Samon Reider Rodríguez

Personal information
- Date of birth: 28 October 1988 (age 36)
- Place of birth: Guantánamo, Cuba
- Height: 1.71 m (5 ft 7 in)
- Position(s): Forward

Team information
- Current team: Gelbison
- Number: 99

Youth career
- 2002–2003: Castelfiorentino
- 2003–2007: Juventus

Senior career*
- Years: Team / Apps / (Gls)
- 2007–2010: Juventus / 0 / (0)
- 2007–2008: → Cecina (loan) / 10 / (1)
- 2008–2009: → Poggibonsi (loan) / 15 / (1)
- 2009–2010: → Alessandria (loan) / 28 / (5)
- 2010–2011: Pergocrema / 15 / (2)
- 2011: Bassano / 10 / (0)
- 2011–2012: → Casale (loan) / 16 / (3)
- 2012–2013: Matera / 7 / (1)
- 2013–2017: Castelfiorentino /  / (53)
- 2017–2018: Seravezza Pozzi / 45 / (27)
- 2019: Olhanense / 14 / (8)
- 2019: Reggiana / 4 / (0)
- 2019–2020: Audace Cerignola / 18 / (15)
- 2020–2021: Casarano / 30 / (10)
- 2021: Lavello / 10 / (2)
- 2021–2022: Seravezza Pozzi
- 2022: Livorno / 9 / (2)
- 2022–2023: Real Forte Querceta / 9 / (0)
- 2023–: Gelbison / 5 / (1)

= Samon Reider Rodríguez =

Cuban footballer

Samon Reider Rodríguez (born 28 October 1988) is a Cuban footballer who plays as a forward for Italian club Gelbison.

==Youth career==
Although born in Cuba, Rodríguez started his career at Italy for Castelfiorentino and following several impressive seasons with the club's youth system, he was signed by Serie A club, Juventus on 10 July 2003.
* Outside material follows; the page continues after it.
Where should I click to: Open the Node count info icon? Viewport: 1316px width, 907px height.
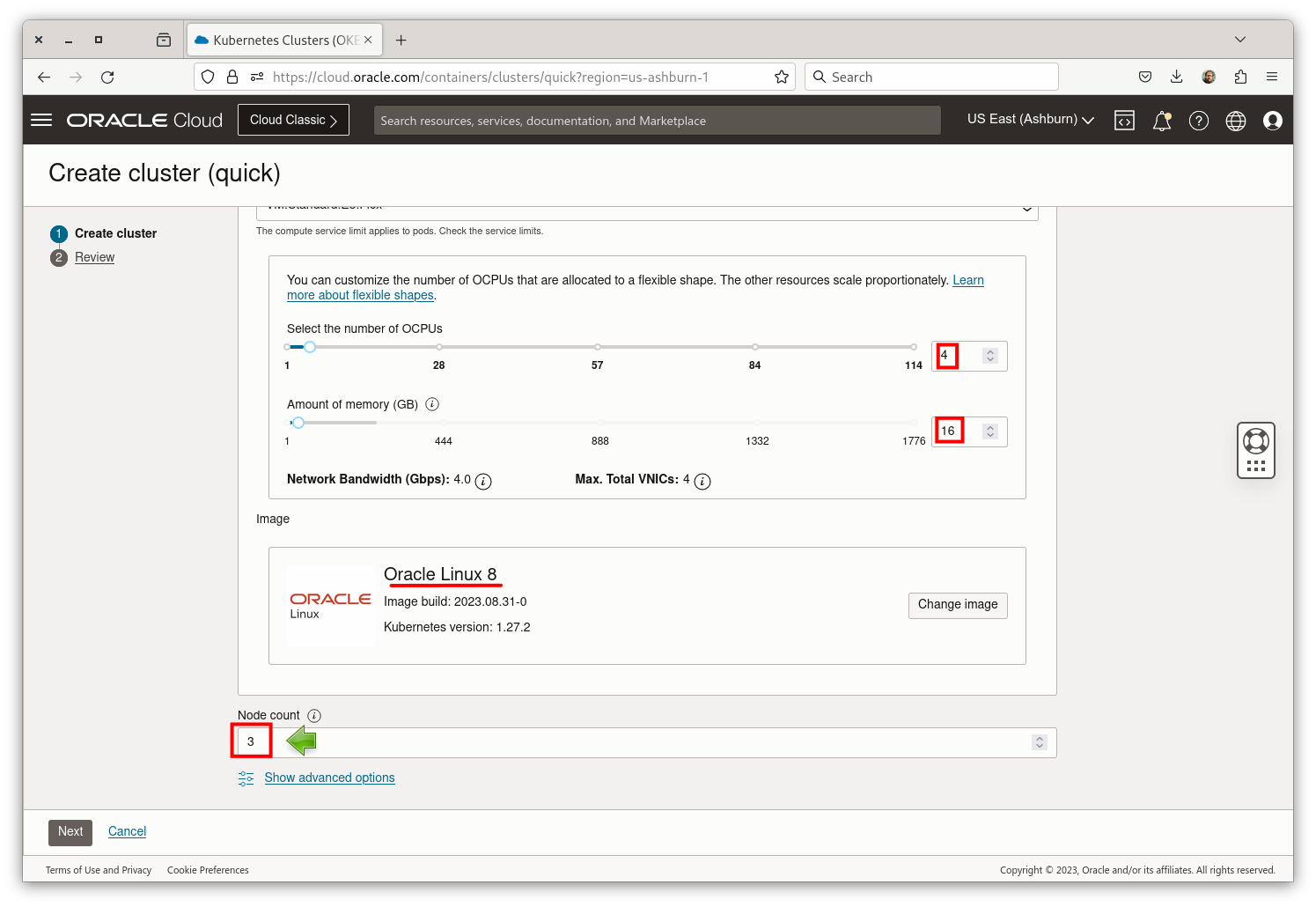(314, 715)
Rodríguez remained in the youth setup for 4 seasons. In 2006-07 season, he occasionally trained with first team and was awarded the no.39 shirt, by then Juventus coach Didier Deschamps. He also played at Campionato Nazionale Primavera before leaving on loan to Serie D side Cecina, where he was selected for the 2008 Torneo di Viareggio for Serie D selection. He scored 5 goals in 4 matches, which he scored a hat-trick against Novara's Berretti under-20 team and two goals against Pakhtakor's youth team.
With Cecina, he scored 1 goal in 10 appearances.

==Career==
In 2008 season he signed a 3-year contract extension with Juventus, the maximum length granted he could sign and left on loan to Poggibonsi, where in 5 months, he made 15 appearances with one goal. In the mid-season he returned to Juve and then left for Alessandria and his loan was extended in July 2009. With Alessandria, the young midfielder managed to make 31 appearances in all competitions, scoring 6 goals.
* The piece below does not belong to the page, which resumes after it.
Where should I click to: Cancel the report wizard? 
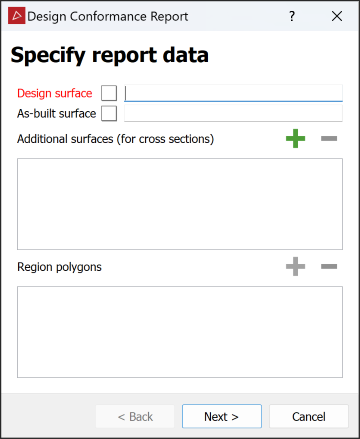coord(309,416)
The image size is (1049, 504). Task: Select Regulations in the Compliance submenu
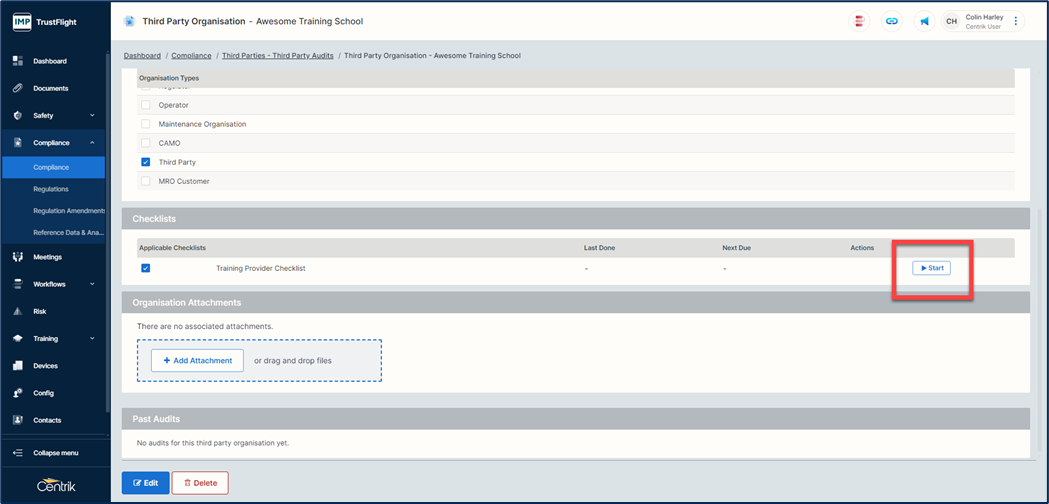(x=51, y=189)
On 12 August 2010, Rodríguez joined Prima Divisione side Pergocrema in co-ownership deal.
 On 31 January 2011, Pergocrema's half was transferred to Bassano in exchange for the loan of Marco Criaco. In June Bassano acquired the remain 50% registration rights from Juventus.

On 25 July 2011 he left for Casale. On 7 July Siracusa also announced the signing of Rodríguez but never turned official.
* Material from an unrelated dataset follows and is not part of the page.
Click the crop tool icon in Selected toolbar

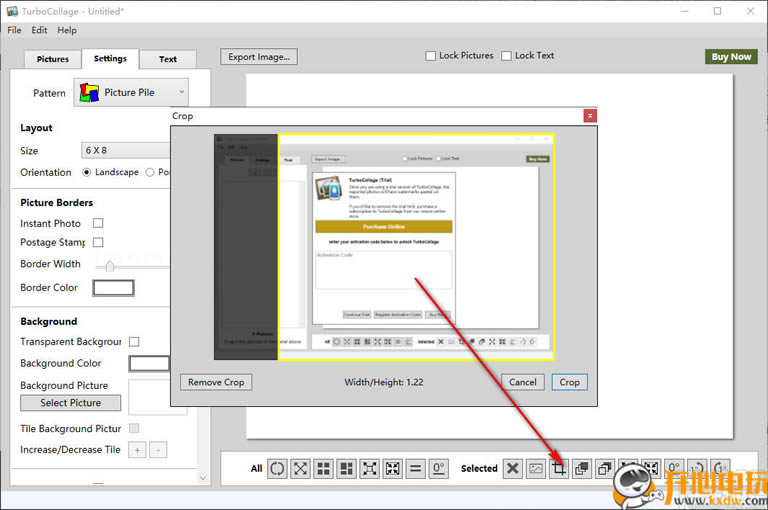pyautogui.click(x=559, y=468)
On 27 August 2012 he signed for Serie D club Matera.

He eventually returned to former club Castelfiorentino in the Eccellenza. After four years, he signed for Seravezza Pozzi in the Serie D.

On 15 January 2019, Rodríguez signed for Portuguese side Olhanense.

On 23 September 2019, he was released from his contract with Reggiana by mutual consent.

On 1 October 2019 he joined Serie D club Audace Cerignola. In the first part of the season (before the definitive stop of the championships due to Covid-19) the player scored 14 goals.

On 9 August 2020 he joined Serie D club Casarano.

In July 2022, Rodríguez signed for newly-promoted Serie D club Livorno, being however released later in December of that year.